Agent Runtime Environments#
At the foundation level, the framework provides a runtime envionment, which facilitates communication between agents, manages their identities and lifecycles, and enforce security and privacy boundaries.
It supports two types of runtime environment: standalone and distributed. Both types provide a common set of APIs for building multi-agent applications, so you can switch between them without changing your agent implementation. Each type can also have multiple implementations.
Standalone Agent Runtime#
Standalone runtime is suitable for single-process applications where all agents
are implemented in the same programming language and running in the same process.
In the Python API, an example of standalone runtime is the SingleThreadedAgentRuntime
.
The following diagram shows the standalone runtime in the framework.
Here, agents communicate via messages through the runtime, and the runtime manages the lifecycle of agents.
Developers can build agents quickly by using the provided components including routed agent, AI model clients, tools for AI models, code execution sandboxes, model context stores, and more.
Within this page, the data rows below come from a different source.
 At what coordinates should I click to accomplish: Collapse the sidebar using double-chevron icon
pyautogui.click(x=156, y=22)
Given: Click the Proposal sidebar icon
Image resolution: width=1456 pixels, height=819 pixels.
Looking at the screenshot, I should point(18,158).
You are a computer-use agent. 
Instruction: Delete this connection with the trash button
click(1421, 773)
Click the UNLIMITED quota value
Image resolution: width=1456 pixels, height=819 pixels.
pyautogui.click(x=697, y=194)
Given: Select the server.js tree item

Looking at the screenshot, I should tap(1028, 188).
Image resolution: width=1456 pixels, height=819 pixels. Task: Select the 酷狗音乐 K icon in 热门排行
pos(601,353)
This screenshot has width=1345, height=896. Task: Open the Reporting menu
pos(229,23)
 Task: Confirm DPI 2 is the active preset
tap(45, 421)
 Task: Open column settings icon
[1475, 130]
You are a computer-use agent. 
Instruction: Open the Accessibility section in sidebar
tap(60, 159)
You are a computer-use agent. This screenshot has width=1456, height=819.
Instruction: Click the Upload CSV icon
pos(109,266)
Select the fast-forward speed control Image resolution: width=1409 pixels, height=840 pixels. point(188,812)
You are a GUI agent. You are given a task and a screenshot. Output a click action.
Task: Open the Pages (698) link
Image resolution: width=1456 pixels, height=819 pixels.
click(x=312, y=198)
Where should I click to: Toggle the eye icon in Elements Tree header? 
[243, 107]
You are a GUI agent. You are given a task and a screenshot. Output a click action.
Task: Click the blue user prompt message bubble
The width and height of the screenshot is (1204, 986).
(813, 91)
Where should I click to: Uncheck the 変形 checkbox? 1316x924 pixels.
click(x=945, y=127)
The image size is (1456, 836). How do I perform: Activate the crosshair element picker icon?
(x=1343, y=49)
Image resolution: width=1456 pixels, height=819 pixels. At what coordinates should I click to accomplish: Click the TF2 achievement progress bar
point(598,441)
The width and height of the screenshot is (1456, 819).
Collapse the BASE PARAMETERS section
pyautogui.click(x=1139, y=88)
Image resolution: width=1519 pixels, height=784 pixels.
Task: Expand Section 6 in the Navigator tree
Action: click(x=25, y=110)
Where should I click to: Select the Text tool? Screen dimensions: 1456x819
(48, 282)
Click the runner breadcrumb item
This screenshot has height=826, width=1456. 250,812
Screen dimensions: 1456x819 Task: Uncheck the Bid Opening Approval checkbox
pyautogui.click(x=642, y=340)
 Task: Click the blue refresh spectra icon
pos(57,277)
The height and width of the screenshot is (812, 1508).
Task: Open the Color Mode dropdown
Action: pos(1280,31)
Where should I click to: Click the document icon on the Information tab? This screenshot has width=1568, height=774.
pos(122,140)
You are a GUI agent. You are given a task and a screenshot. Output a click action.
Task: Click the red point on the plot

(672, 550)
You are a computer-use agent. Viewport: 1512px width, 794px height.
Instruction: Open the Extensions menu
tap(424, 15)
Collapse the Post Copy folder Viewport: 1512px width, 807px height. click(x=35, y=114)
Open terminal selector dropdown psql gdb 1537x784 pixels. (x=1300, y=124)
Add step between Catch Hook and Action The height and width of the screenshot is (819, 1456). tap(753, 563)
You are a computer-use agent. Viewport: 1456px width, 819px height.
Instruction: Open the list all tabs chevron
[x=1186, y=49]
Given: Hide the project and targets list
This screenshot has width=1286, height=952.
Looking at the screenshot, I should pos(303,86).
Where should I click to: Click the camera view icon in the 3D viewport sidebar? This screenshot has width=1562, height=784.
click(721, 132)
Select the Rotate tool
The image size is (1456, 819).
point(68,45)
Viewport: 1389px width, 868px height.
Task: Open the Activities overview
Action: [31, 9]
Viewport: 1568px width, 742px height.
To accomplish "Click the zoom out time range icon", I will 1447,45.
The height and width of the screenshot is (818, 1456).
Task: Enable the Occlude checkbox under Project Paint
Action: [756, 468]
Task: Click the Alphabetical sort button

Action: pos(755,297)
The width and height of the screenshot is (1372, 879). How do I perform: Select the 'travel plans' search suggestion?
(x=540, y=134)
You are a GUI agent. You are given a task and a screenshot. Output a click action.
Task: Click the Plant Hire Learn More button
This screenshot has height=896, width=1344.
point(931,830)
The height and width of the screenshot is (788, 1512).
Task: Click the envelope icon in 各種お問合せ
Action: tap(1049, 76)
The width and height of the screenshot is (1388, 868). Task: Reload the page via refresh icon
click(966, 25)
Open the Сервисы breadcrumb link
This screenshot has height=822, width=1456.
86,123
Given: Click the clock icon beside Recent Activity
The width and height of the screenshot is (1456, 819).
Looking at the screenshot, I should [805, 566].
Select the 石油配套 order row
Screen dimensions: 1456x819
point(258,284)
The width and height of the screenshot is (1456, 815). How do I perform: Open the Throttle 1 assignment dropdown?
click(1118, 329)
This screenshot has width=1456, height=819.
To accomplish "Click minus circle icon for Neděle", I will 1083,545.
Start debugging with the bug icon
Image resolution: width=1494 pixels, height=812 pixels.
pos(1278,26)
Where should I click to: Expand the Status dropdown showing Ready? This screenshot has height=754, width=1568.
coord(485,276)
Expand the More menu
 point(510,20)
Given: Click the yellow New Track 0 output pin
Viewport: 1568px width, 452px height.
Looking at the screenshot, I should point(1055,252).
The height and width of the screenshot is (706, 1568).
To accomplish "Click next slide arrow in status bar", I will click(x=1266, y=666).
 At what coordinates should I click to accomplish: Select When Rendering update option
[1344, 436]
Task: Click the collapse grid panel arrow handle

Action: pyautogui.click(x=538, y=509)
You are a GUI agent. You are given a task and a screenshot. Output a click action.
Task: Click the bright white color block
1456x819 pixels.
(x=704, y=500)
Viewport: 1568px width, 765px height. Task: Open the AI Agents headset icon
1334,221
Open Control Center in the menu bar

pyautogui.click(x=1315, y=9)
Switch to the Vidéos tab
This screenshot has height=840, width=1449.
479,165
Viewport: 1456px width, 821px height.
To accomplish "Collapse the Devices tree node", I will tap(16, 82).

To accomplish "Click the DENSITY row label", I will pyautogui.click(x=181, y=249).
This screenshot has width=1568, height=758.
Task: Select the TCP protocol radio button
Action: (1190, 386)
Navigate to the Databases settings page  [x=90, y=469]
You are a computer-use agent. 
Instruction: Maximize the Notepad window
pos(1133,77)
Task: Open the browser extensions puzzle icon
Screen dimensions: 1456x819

They can also implement their own agents from scratch, or use other libraries.
Distributed Agent Runtime#
Distributed runtime is suitable for multi-process applications where agents may be implemented in different programming languages and running on different machines.
A distributed runtime, as shown in the diagram above, consists of a host servicer and multiple workers. The host servicer facilitates communication between agents across workers and maintains the states of connections. The workers run agents and communicate with the host servicer via gateways. They advertise to the host servicer the agents they run and manage the agents’ lifecycles.
Agents work the same way as in the standalone runtime so that developers can switch between the two runtime types with no change to their agent implementation.